The community derives its name from Cohasset, Massachusetts.

==History==
Cohassett Beach is a historic part of the community of Westport. At the turn of the century, Cohassett Beach was a summer artists retreat and a few of the original homes remain however accretion of the beach to the west has altered the "oceanfront" aspect of that neighborhood. There is currently no physical area defined as Cohassett Beach however there is a new sub-division near the original that is named Cohasset Beach offering oceanfront and view homes. None of the census info listed before applies.

==Geography==

According to the United States Census Bureau, the CDP has a total area of 1.3 square miles (3.3 km^{2}), all of it land.

==Demographics==

Cohassett Beach first appeared as a census designated place in the 2000 U.S. census.

Historical population
| Census | Pop. | Note | %± |
| 2000 | 618 |  | — |
| 2010 | 722 |  | 16.8% |
| 2020 | 771 |  | 6.8% |
U.S. Decennial Census 1990 2000 2010

===Racial and ethnic composition===

Cohassett Beach CDP, Washington – Racial and ethnic composition Note: the US Census treats Hispanic/Latino as an ethnic category. This table excludes Latinos from the racial categories and assigns them to a separate category. Hispanics/Latinos may be of any race.
| Race / Ethnicity (NH = Non-Hispanic) | Pop 2000 | Pop 2010 | Pop 2020 | % 2000 | % 2010 | % 2020 |
|---|---|---|---|---|---|---|
| White alone (NH) | 583 | 619 | 546 | 94.34% | 85.73% | 70.82% |
| Black or African American alone (NH) | 1 | 3 | 5 | 0.16% | 0.42% | 0.65% |
| Native American or Alaska Native alone (NH) | 14 | 15 | 22 | 2.27% | 2.08% | 2.85% |
| Asian alone (NH) | 0 | 4 | 1 | 0.00% | 0.55% | 0.13% |
| Native Hawaiian or Pacific Islander alone (NH) | 1 | 1 | 1 | 0.16% | 0.14% | 0.13% |
| Other race alone (NH) | 0 | 0 | 6 | 0.00% | 0.00% | 0.78% |
| Mixed race or Multiracial (NH) | 14 | 16 | 70 | 2.27% | 2.22% | 9.08% |
| Hispanic or Latino (any race) | 5 | 64 | 120 | 0.81% | 8.86% | 15.56% |
| Total | 618 | 722 | 771 | 100.00% | 100.00% | 100.00% |

===2000 census===
As of the census of 2000, there were 618 people, 307 households, and 168 families residing in the CDP. The population density was 489.6 people per square mile (189.4/km^{2}).
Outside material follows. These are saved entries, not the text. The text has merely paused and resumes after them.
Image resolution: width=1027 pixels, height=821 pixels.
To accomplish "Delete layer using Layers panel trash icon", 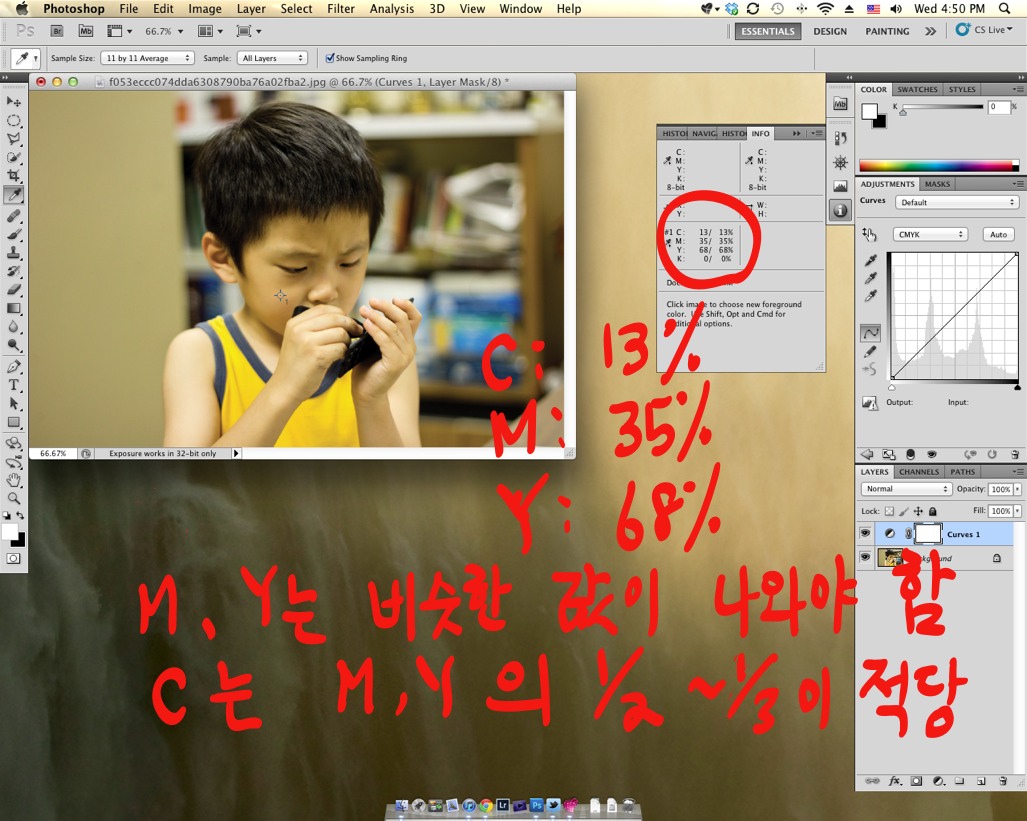I will click(x=1015, y=780).
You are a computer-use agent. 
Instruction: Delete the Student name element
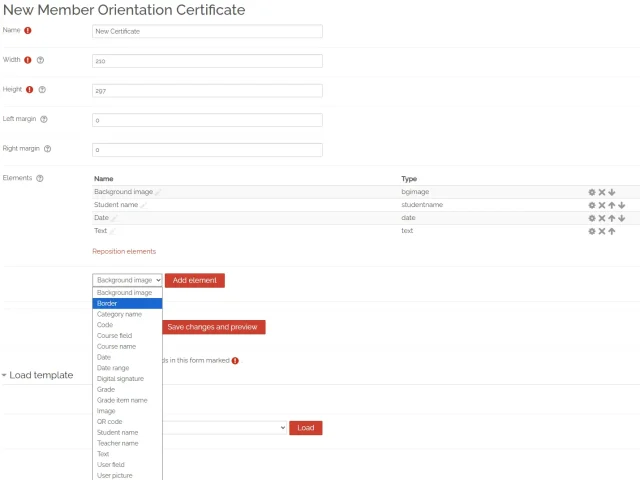[x=602, y=205]
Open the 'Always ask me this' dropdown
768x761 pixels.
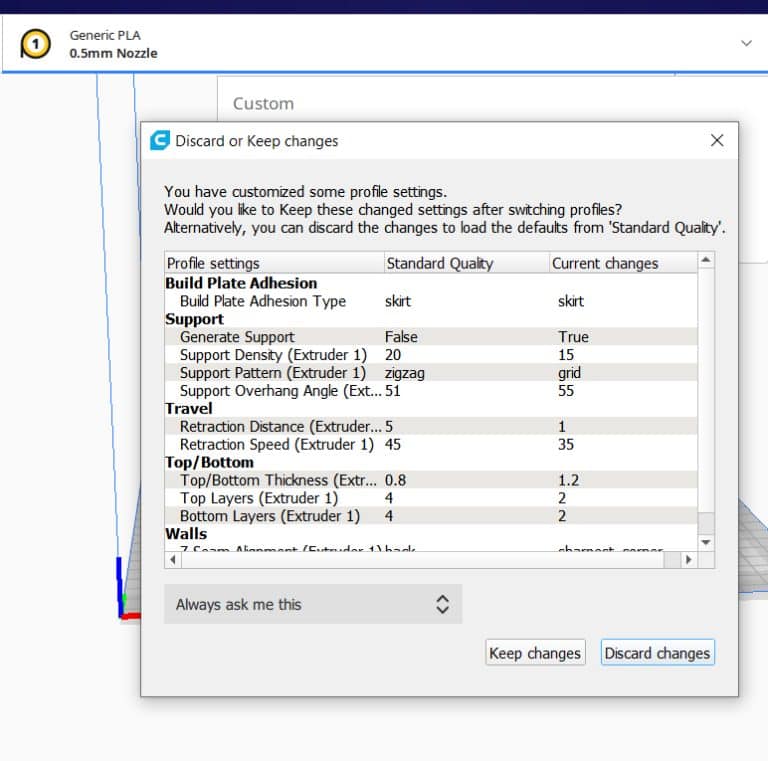pyautogui.click(x=313, y=604)
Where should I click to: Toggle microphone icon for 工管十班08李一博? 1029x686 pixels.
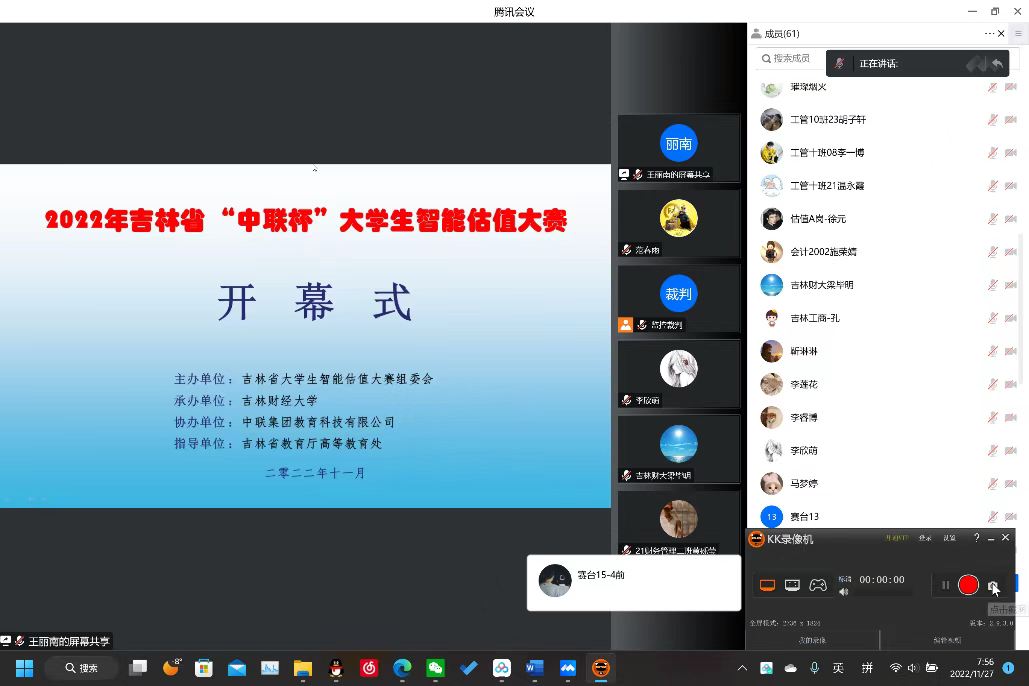pyautogui.click(x=992, y=153)
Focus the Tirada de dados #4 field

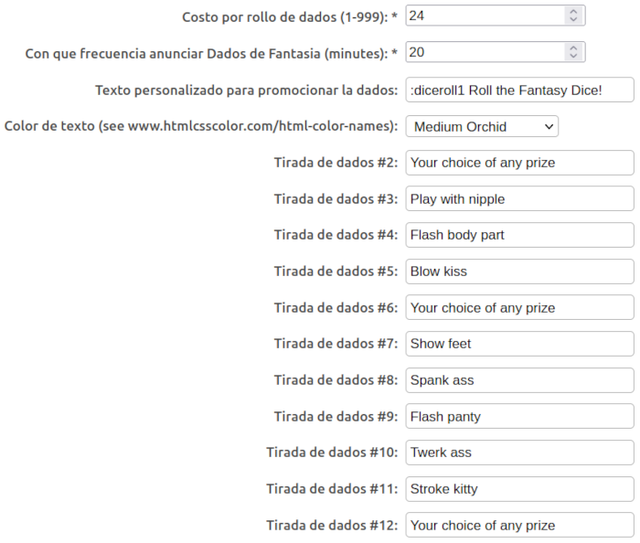tap(519, 235)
There were 473 housing units at an average density of 374.7/sq mi (144.9/km^{2}). The racial makeup of the CDP was 94.82% White, 0.16% African American, 2.59% Native American, 0.16% Pacific Islander, and 2.27% from two or more races. Hispanic or Latino of any race were 0.81% of the population.
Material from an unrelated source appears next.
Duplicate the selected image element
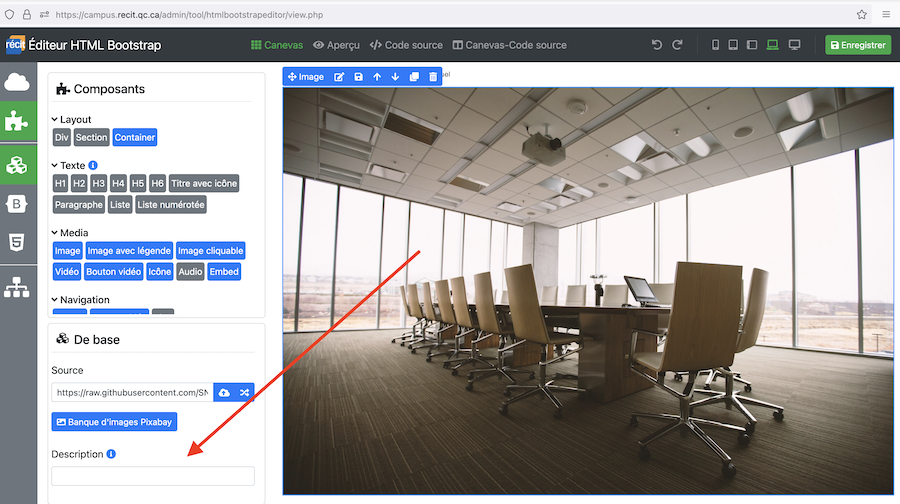Image resolution: width=900 pixels, height=504 pixels. coord(414,77)
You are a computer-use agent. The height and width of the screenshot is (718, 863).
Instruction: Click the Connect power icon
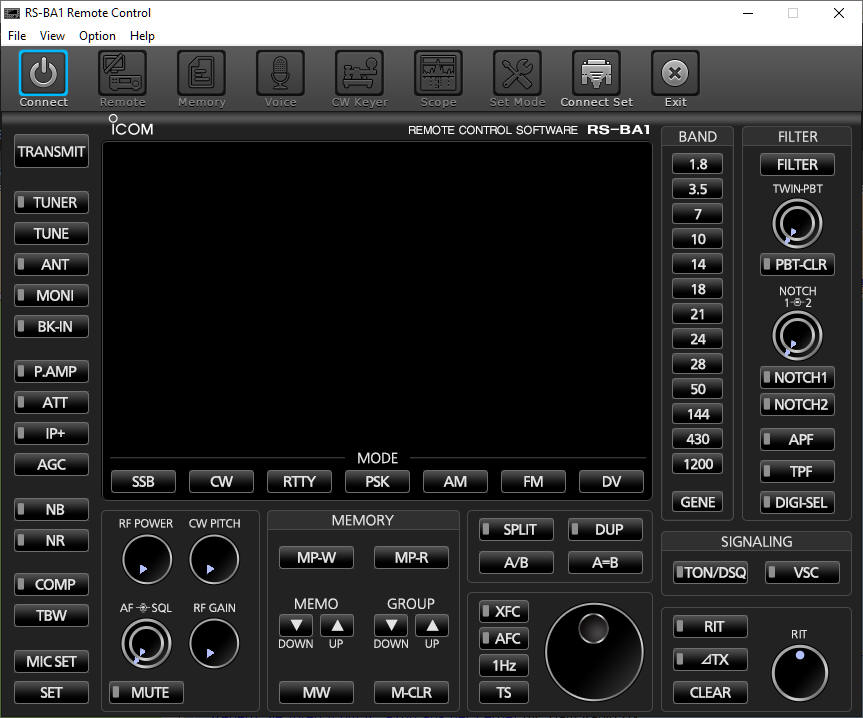coord(43,74)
There were 307 households, out of which 19.9% had children under the age of 18 living with them, 46.3% were married couples living together, 4.2% had a female householder with no husband present, and 45.0% were non-families. 36.8% of all households were made up of individuals, and 16.9% had someone living alone who was 65 years of age or older. The average household size was 2.01 and the average family size was 2.60.
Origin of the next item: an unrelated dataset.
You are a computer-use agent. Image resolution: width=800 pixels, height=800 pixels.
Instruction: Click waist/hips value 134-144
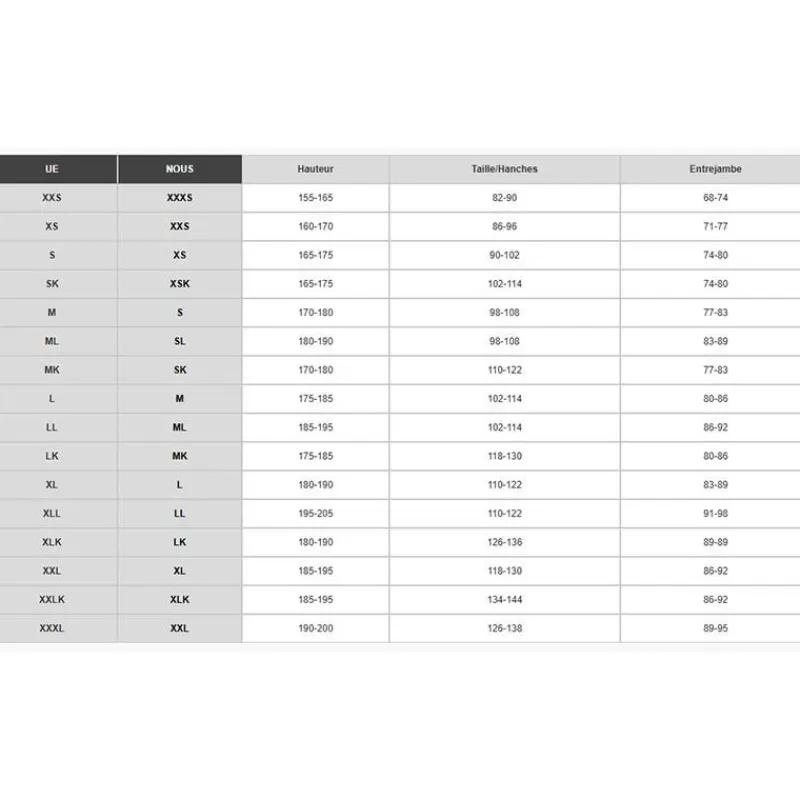pyautogui.click(x=505, y=599)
In the CDP, the population was spread out, with 16.7% under the age of 18, 4.9% from 18 to 24, 21.5% from 25 to 44, 31.9% from 45 to 64, and 25.1% who were 65 years of age or older. The median age was 48 years. For every 100 females, there were 96.8 males. For every 100 females age 18 and over, there were 98.1 males.

The median income for a household in the CDP was $26,490, and the median income for a family was $35,875. Males had a median income of $42,083 versus $36,938 for females. The per capita income for the CDP was $18,238. About 18.8% of families and 20.6% of the population were below the poverty line, including 35.5% of those under age 18 and 16.7% of those age 65 or over.

==Education==
The community is served by the Ocosta School District.